Symétriquement, l’ouverture de bars-tabacs est associée à une baisse du vote d’extrême droite, suggérant que ces dynamiques ne sont pas irréversibles.
Aucune autre fermeture commerciale ne produit un effet comparable. La spécificité des bars-tabacs tient à leur fonction de lieu de socialisation : leur disparition est associée à une progression durable du vote RN. Les effets sont trois fois plus forts dans les communes rurales, où ces établissements constituent souvent le dernier lieu de sociabilité.
Il importe de noter que tous les habitants ne fréquentent pas ces établissements8, mais leur disparition affecte l’ensemble de la communauté en modifiant l’infrastructure sociale locale.
La disparition des bars-tabacs alimente la progression du vote RN, indépendamment du chômage et de l’immigration locale. Cette indépendance est cruciale : elle montre que l’effritement social opère comme un mécanisme distinct des explications économiques ou culturelles classiques.
L’ampleur de ces effets est loin d’être négligeable. Une hausse de 1,28 point de pourcentage est suffisante pour faire basculer 1,3 % des élections législatives au niveau communal (et jusqu’à 3,6 % dans les communes rurales). Concrètement, dans ces communes, l’écart entre le RN et son principal concurrent est inférieur à 1,28 point : un effet de cette taille peut suffire à inverser le classement. Dans un contexte de compétition électorale serrée, où les majorités se jouent à quelques sièges, ces effets sont politiquement significatifs.
La note du CAE distingue les équipements (commerces alimentaires, services de santé) des lieux de socialisation (associations, cafés) : la perte d’un équipement crée une difficulté pratique ; la perte d’un lieu de socialisation crée un vide relationnel. Cette note prolonge ce constat en montrant que ce vide relationnel a des conséquences électorales spécifiques et durables.
L’analyse de 2,19 millions d’interventions parlementaires (2007–2024) permet d’observer comment le RN a construit un registre discursif distinct. Sans prétendre à une comparaison exhaustive des stratégies de tous les partis, les données montrent que le RN ne parle pas plus souvent des bars-tabacs que les autres partis : seulement 0,59 % de ses interventions mentionnent ces sujets, contre 1,68 % pour le groupe socialiste et 1,25 % pour la droite républicaine22. Mais quand il en parle, il utilise 2,7 fois plus de termes relevant du cadrage symbolique (France oubliée, abandon territorial, lien social, etc.) que du registre technique (fiscalité, santé publique, etc.)

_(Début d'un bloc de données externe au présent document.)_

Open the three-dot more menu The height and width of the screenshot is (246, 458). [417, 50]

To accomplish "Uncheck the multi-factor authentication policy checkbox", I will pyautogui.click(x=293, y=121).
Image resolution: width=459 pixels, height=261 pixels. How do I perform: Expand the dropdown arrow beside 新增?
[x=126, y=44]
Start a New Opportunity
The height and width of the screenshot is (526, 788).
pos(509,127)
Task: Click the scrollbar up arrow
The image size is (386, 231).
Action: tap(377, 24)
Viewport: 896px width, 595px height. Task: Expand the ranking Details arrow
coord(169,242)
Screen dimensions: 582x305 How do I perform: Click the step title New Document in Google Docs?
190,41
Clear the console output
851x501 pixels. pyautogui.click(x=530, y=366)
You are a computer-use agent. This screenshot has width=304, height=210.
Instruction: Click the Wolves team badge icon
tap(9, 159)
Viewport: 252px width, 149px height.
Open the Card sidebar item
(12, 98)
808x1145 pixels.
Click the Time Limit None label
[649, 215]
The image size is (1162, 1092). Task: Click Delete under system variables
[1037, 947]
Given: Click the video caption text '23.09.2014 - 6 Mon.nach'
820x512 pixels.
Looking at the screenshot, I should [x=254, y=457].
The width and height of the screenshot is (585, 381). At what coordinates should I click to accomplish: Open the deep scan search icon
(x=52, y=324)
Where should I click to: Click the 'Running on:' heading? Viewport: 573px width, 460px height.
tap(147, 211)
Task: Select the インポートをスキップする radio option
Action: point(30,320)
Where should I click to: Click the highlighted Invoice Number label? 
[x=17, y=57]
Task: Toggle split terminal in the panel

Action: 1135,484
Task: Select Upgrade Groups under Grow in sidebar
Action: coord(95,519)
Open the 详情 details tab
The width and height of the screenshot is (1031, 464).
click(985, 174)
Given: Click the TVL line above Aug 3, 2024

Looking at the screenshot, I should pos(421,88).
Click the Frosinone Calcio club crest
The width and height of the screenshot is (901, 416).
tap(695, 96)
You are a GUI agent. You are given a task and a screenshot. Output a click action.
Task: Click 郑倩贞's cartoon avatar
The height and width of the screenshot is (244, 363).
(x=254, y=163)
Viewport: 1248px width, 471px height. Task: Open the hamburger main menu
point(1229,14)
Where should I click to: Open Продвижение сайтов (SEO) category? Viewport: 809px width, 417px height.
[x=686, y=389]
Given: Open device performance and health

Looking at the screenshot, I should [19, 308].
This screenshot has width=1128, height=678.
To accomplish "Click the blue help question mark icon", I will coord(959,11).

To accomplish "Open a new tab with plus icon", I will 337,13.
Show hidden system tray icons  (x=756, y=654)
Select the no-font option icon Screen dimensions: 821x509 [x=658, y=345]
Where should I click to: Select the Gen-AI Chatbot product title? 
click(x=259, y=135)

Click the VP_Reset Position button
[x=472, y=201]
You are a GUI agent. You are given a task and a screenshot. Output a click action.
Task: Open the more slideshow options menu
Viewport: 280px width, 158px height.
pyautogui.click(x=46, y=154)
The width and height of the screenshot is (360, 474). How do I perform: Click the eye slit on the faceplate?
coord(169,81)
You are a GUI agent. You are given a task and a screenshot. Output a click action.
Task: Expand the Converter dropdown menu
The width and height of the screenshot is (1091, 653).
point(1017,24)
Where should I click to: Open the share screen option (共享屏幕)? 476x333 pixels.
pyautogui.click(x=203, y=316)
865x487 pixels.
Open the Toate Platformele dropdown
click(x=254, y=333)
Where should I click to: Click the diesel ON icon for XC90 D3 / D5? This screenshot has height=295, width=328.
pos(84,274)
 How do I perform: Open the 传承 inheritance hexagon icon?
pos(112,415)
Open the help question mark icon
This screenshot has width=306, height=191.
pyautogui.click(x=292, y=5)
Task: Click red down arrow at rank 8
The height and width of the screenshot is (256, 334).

(iii.) La dimension symbolique. Une recherche récente montre que le passage du Tour de France dans une commune réduit temporairement le vote RN30 L’effet est modeste et transitoire, mais révélateur : quand un territoire reçoit de l’attention, quand ses habitants se sentent exister aux yeux du reste du pays, la dynamique du ressentiment s’atténue. La reconnaissance compte autant que les équipements matériels.
Les fermetures documentées ici ne sont pas la cause unique de la progression du Rassemblement National. Mais elles constituent une dimension importante et négligée de ce processus : l’effritement des conditions matérielles de la délibération. Quand il n’y a plus de lieu pour se parler, la politique devient un face-à-face entre l’individu isolé et les grands récits médiatiques — et dans ce face-à-face, les discours qui offrent des réponses simples ont un avantage structurel.